It’s not great news for the White House, but it could have been a lot worse. The US economy’s growth slowed to 2.1% in the second quarter, down a full point from Q1. However, with economists predicting a recession right around the corner, the growth is still substantial enough to look positive:
Real gross domestic product (GDP) increased at an annual rate of 2.1 percent in the second quarter of 2019 (table 1), according to the “advance” estimate released by the Bureau of Economic Analysis. In the first quarter, real GDP increased 3.1 percent.
The Bureau’s second-quarter advance estimate released today is based on source data that are incomplete or subject to further revision by the source agency (see “Source Data for the Advance Estimate” on page 2). The “second” estimate for the second quarter, based on more complete data, will be released on August 29, 2019.
The increase in real GDP in the second quarter reflected positive contributions from personal consumption expenditures (PCE), federal government spending, and state and local government spending that were partly offset by negative contributions from private inventory investment, exports, nonresidential fixed investment and residential fixed investment. Imports, which are a subtraction in the calculation of GDP, increased (table 2).
The deceleration in real GDP in the second quarter reflected downturns in inventory investment, exports, and nonresidential fixed investment. These downturns were partly offset by accelerations in PCE and federal government spending.
One point was unalloyed good news for Donald Trump. Disposable personal income leaped upward by almost 5% in Q2, the result of a tight labor market and continued economic expansion. It follows a similar jump in Q1 and is at least one factor in the best increase in consumer spending in nearly two years.
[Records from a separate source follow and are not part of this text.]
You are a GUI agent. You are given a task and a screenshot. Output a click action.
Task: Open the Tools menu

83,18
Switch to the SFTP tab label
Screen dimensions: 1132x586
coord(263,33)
There are other glimmers of hope as well. Final sales of domestic product increased by 3.0% in Q2, which suggests that retailers burned through inventory backlogs over the last three months. If consumer spending stays high, new orders should begin to make up that difference. Yesterday’s durable-goods report showing an increase of 2.0% in June, following a -2.3% decline in May, suggests that better news is on the way. Also, exports took a big hit in Q2, dropping 5.2% while imports stayed mainly static. If that’s a one-time glitch, then Q3 should be cheerier, but that might depend on whether Trump can draw his trade wars to a close.
No other issue is more important to Trump than the economy. Despite all of the other controversies and noise around Trump, some of them created and stoked by Trump himself, none of them are as do-or-die as the economy. As long as the economy keeps growing and producing real wage increases for workers, Trump can win re-election. Any kind of slowdown makes him vulnerable, and even this 2.1% rate might raise eyebrows.
So far, though, the media is breathing sighs of relief. CNBC’s Jeff Cox notes that recession fears will likely recede now:
Growth decelerated in the second quarter, but not by as much as Wall Street thought, as tariffs and a global slowdown weighed on the U.S. economy, the Commerce Department reported Friday.
GDP increased 2.1%, down from 3.1% from the first quarter, the weakest increase since the first quarter of 2017 as President Donald Trump took office. Dow Jones estimates were for 2% growth.
However, the underlying numbers in the report seemed to take steam out of the recession fears that have been much of the talk among economists and policymakers at the Federal Reserve.
“The recession talk was always overstated,” said Michael Arone, chief investment strategist at State Street Global Advisors. “Those that were doing the Chicken Little, the sky is falling, we’re headed for recession talk were clearly early in that assessment. The economic data continue to suggest that the economy isn’t near recession, at least in the next year or so.”
Trump needs that to be more like … eighteen months. To get that, though, he’ll have to settle accounts with China and get the USMCA passed in Congress.
Update: Stock markets are sharply up as this update is being written, with investors apparently agreeing with Trump’s overall assessment:
https://twitter.com/realDonaldTrump/status/1154763413358370816
“Not bad” is a little bit of an understatement, actually. It’s pretty good, especially in the context of the global economy. That’s the bigger anchor, especially the trade disputes that at least for one quarter hit our exports hard.